» **Try it**: Each entry below should be returned exactly as is, with the pictures removed.

» **Entries shown**:
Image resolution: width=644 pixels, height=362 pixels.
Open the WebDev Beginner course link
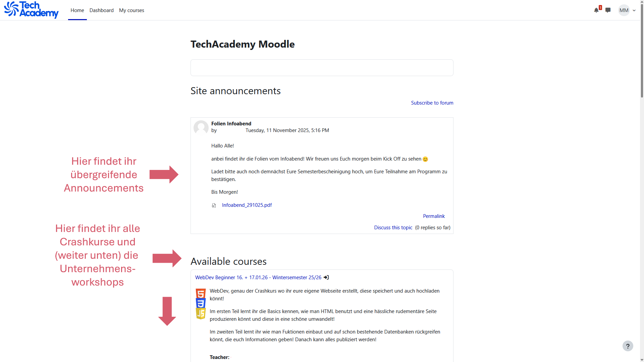(x=258, y=278)
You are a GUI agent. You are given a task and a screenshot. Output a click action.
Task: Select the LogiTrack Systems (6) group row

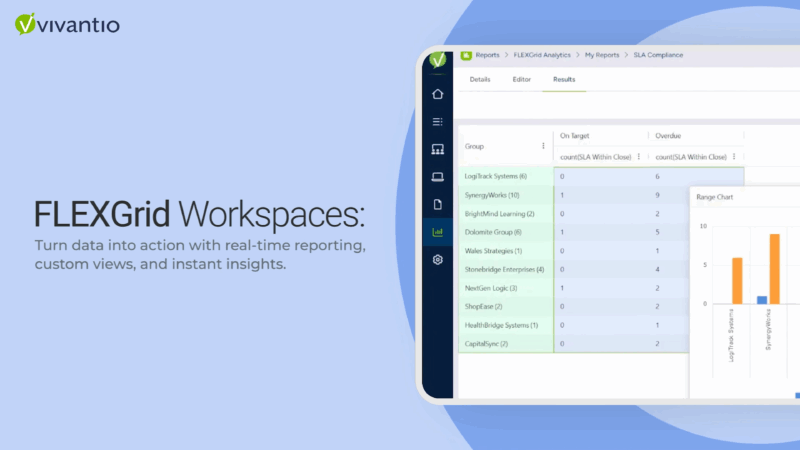click(496, 176)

» **Response for this exercise**:
Image resolution: width=644 pixels, height=362 pixels.
Open the WebDev Beginner course link
(x=258, y=278)
You are a GUI agent. You are given a task and a screenshot. Output a click action.
Task: Select the LogiTrack Systems (6) group row

click(496, 176)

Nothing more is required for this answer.